Humans have long lost the frontier of chess to computers. Even collectively, the top 100 chess players with an average rating of a little over 2700 are no match for artificial intelligence. Chess computers with ratings of 3400 and upwards are easily available. Even so, fans have not given up on the greatest human players as was seen in London this weekend.
The College at Holborn, London, was on Saturday besieged with people who had queued up from early afternoon to watch the second game of the world championship match between Magnus Carlsen of Norway and Fabiano Caruana, the Italian-American challenger.
Such was the turnout that even after paying £70 (₹6,640) for an ordinary ticket, people were allowed inside the viewing hall for only a limited period. After about 30 minutes, the audience was asked to leave so that others could get in. And the venue, a sprawling Victorian building, isn’t small for a chess match—it can hold up to 400 people at a time. The turnout exceeded expectations.
Chess isn’t a popular sport in the UK. The last British grandmaster to have come close to the world title was Nigel Short, who took on the mighty Gary Kasparov in a championship match in London 25 years ago. After he lost miserably, no one else from the island nation has made it big in the world of chess.
But this isn’t just another match.
Carlsen, who has been the world champion since 2013, and consistently the highest rated player since at least three years earlier, has defended his title twice—the last time in 2016. In New York, two years ago, he came from behind to defend his title against Russian grandmaster Sergey Karjakin.
In 2016, Karjakin had beaten Caruana to take on the world champion. And though he had come close to snatching the world title, Karjakin has since drifted and is currently the 15th highest rated player in the world—despite his early promise, he is now quite far from the top.

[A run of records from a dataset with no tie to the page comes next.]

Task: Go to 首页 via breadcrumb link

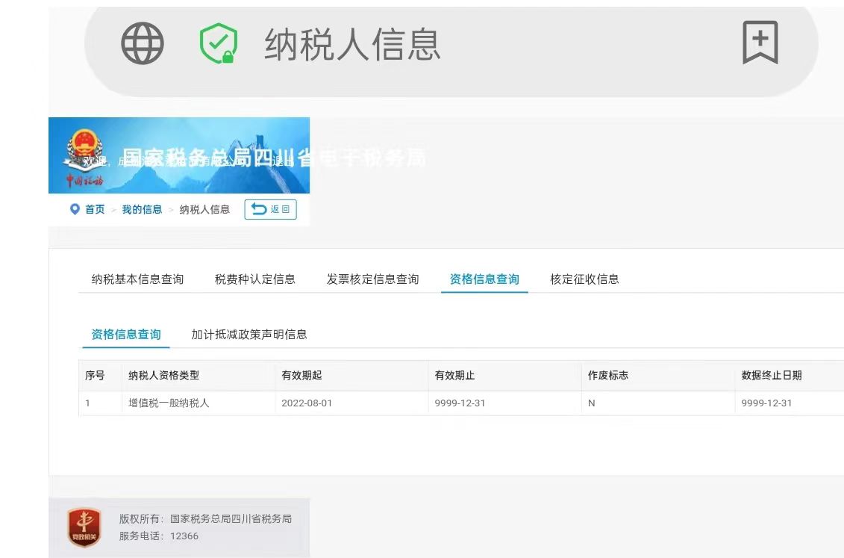Action: coord(95,209)
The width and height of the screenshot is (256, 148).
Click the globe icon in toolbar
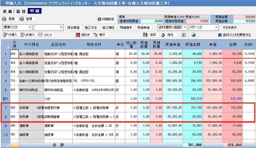(194, 35)
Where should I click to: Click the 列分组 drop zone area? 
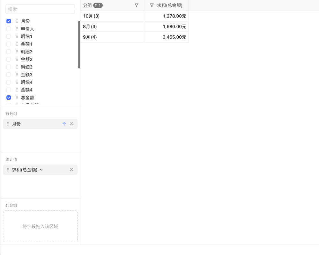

But Caruana, who grew up in Brooklyn and is a year junior to the 27-year-old world champion, has been more consistent. Four years ago, for the first time he climbed to the second spot on the monthly rating list and has since been among the top 10 players. Since May this year, he has held the number two spot and is now only three points behind Carlsen at 2832.

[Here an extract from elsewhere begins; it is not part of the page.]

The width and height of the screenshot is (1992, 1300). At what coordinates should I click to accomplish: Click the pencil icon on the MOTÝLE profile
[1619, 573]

Carlsen comes into this €1 million match as an outright favourite—a vast majority in every online poll has voted for him winning. Head-to-head until the start of the match, they had played 33 classical games: Carlsen had won 10 and Caruana, five. The rest ended in draws.
Unibet, the official betting partner of the championship, has set the odds for Carlsen winning at 4/9, compared with 9/5 for Caruana. The odds of the match going into the tie-breakers are 4/1, which shows the bookmaker is not much hopeful that Caruana can drag out the contest beyond the 12 regulation games.
Still, Caruana is widely seen as the biggest challenge Carlsen has ever faced. And that’s because he is widely regarded as the most accurate player after Carlsen. “His playing style is very concrete,” Carlsen, billed as the greatest ever, conceded of Caruana in a recent interview.
Commensurate with their strengths, Friday’s opening game was dramatic yet predictable. Carlsen was quick to seize the initiative and looked all set to take the lead. But faced with Caruana’s dogged defence, Carlsen lost his way—he frittered away his initiative but wouldn’t still settle for the most obvious result: a draw.
The game lasted seven hours, of which Caruana was on the rope for almost four. At the end of the game, he said he was “fortunate” to have escaped with a draw. A grimacing Carlsen couldn’t hide his disappointment at throwing away what looked like certain victory. He said he missed the knock-out punch.
Even so, Carlsen kept on pressuring Caruana in the hope that he would make an unforced error and give him a second chance of winning. That’s classical Carlsen—he cares little about conserving energy at any stage in a match.
And it has worked for him several times: against the ageing Viswanathan Anand from whom he took the world title in 2013, Carlsen has often dragged out even contests and got the grandmaster from Chennai, now 48, to make unforced errors after hours of gruelling battle.
Chess between human masters is all about fallibility and Carlsen is always probing.
In the very first game, the Norwegian champion has made it clear that he is going to turn this match into a test of endurance, both physical and mental. Younger opponents such as Karjakin have coped better with this strategy and if the first game is anything to go by, Caruana is no pushover either.
The tables turned in Saturday’s game 2. Caruana got off to a promising start, pushing Carlsen into a corner. But after 49 moves and about four hours of contest, they agreed to a draw. Caruana had a small advantage but couldn’t have converted it into a win against accurate defence. Had Carlsen been sitting in Caruana’s chair in game 2, he would grind away yet again. “I had to beg for a draw, but that went without problems,” Carlsen said after the game.
There’s a lot of US pride riding on Caruana. He is the first from across the Atlantic after Bobby Fischer to come within striking range of the world chess title. Fischer, also from Brooklyn, had in 1972 upended the Soviet hegemony in chess by defeating Boris Spassky to claim the world title. Carlsen’s stranglehold over chess looks just as tight as that of the Soviet masters till Fischer disrupted the order. For now, Caruana appears to be the best bet in his generation’s quest to seize the crown from Carlsen.